I posted a photo of my cobalt Smith, green one needs tumbling so no photo right now.
Thanks,
opmustard


----------



## SoCal_bottle (Jan 30, 2021)

Those are awesome!


----------



## Nickneff (Jan 30, 2021)

opmustard said:


> I recently saw on a website a cobalt Smith & Co sided soda that up for sale.
> In the description it stated that cobalt Smiths were rare and the green ones were more common.
> Happen to both own bottles in cobalt and green. I haven't seen almost any green version of this bottle.
> However, I have seen quite a few cobalt ones that were up for sale over time.
> ...


Dude with bottles like that who cares they're awesome super cool those bottles r  running neck-and-neck on value I would say the green ones probably maybe just a little bit ahead it would be very difficult for me they even depart with those great show and tell appreciate the beautiful scenery you got wow


----------



## opmustard (Jan 30, 2021)

SoCal_bottle said:


> Those are awesome!


Glad you enjoy them.
opmustard


----------



## opmustard (Jan 30, 2021)

Nickneff said:


> Dude with bottles like that who cares they're awesome super cool those bottles r  running neck-and-neck on value I would say the green ones probably maybe just a little bit ahead it would be very difficult for me they even depart with those great show and tell appreciate the beautiful scenery you got wow


Thank your great comments on my bottles and yard.
I really would like to know which is rarer than the other when it comes to color.
opmustard


----------



## sandchip (Feb 1, 2021)

opmustard said:


> I recently saw on a website a cobalt Smith & Co sided soda that up for sale.
> In the description it stated that cobalt Smiths were rare and the green ones were more common.
> Happen to both own bottles in cobalt and green. I haven't seen almost any green version of this bottle.
> However, I have seen quite a few cobalt ones that were up for sale over time.
> ...



I wouldn't know, but if you know Mike Newman, Chip Brewer or Jamie Westendorff, any one of them should be more than capable of telling you.


----------



## opmustard (Feb 1, 2021)

sandchip said:


> I wouldn't know, but if you know Mike Newman, Chip Brewer or Jamie Westendorff, any one of them should be more than capable of telling you.

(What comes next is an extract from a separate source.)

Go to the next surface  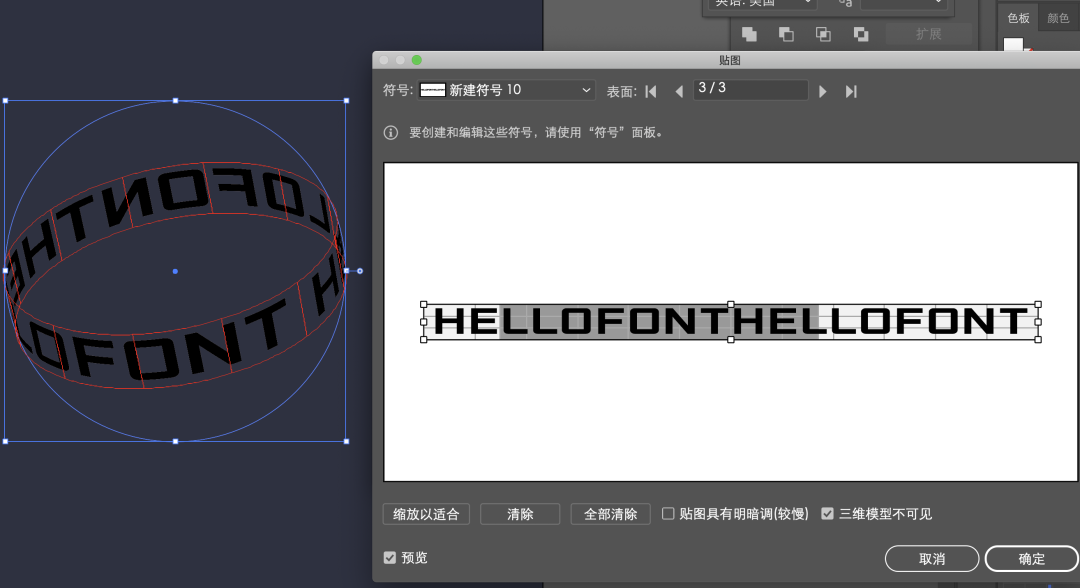coord(823,91)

Thank for giving me somwone who would be able to answer my question.
Unfortunatley, I don't know any of them. How could I contact them?
opmustard


----------



## opmustard (Feb 3, 2021)

opmustard said:


> Thank for giving me somwone who would be able to answer my question.
> Unfortunatley, I don't know any of them. How could I contact them?
> opmustard


I called Jamie and he clearly straighten out my question about the rarity of the two colors.
Thank you again for your help.
opmustard


----------



## Huntindog (Feb 3, 2021)

opmustard,
So which one is rarer??

Oh and dose your green one have Charleston on it?


----------



## opmustard (Feb 3, 2021)

Huntindog said:


> opmustard,
> So which one is rarer??
> 
> Oh and dose your green one have Charleston on it?

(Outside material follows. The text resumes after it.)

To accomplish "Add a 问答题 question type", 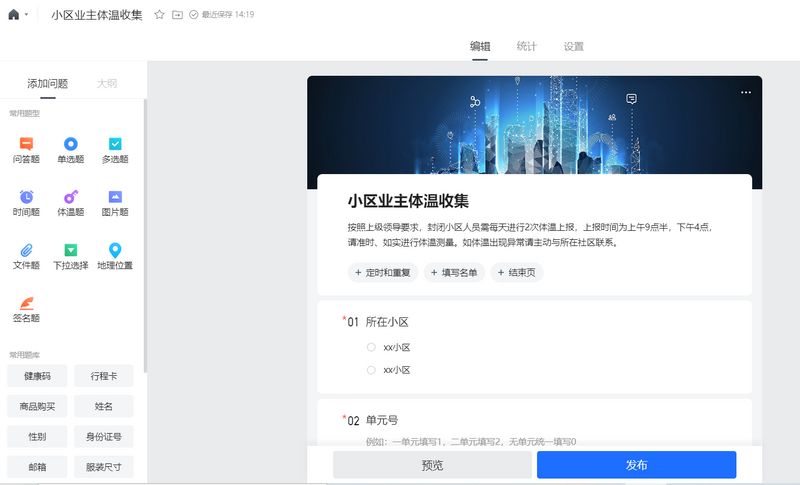I will 26,150.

I talked with some knowledgeable diggers/collectors that have digging and collecting for a long time.
They all agree that the cobalt Smith & Co. is the rarer. I haven't seen too many green ones come for sale, so I got curious.
I began collecting and once in awhile digging (with some very good luck) Southern sodas about 22 years ago. I just like East Coast sodas & minerals a lot more than lets say West Coast ones ( just a personal preferance.)
I don't know if my green Smith is embossed with Charleston. I have it in my garage, its waiting to be tumbled. I'll take a look and post if it does or doesn't.
Opmustard


----------



## opmustard (Feb 3, 2021)

opmustard said:


> I talked with some knowledgeable diggers/collectors that have digging and collecting for a long time.
> They all agree that the cobalt Smith & Co. is the rarer. I haven't seen too many green ones come for sale, so I got curious.
> I began collecting and once in awhile digging (with some very good luck) Southern sodas about 22 years ago. I just like East Coast sodas & minerals a lot more than lets say West Coast ones ( just a personal preferance.)
> I don't know if my green Smith is embossed with Charleston. I have it in my garage, its waiting to be tumbled. I'll take a look and post if it does or doesn't.
> Opmustard


I just looked at my green Smith & Co. and yes it is embossed with Charleston. It is way cruder than my cobalt one. Its a much better bottle than my cobalt one when it comes to crudity.


----------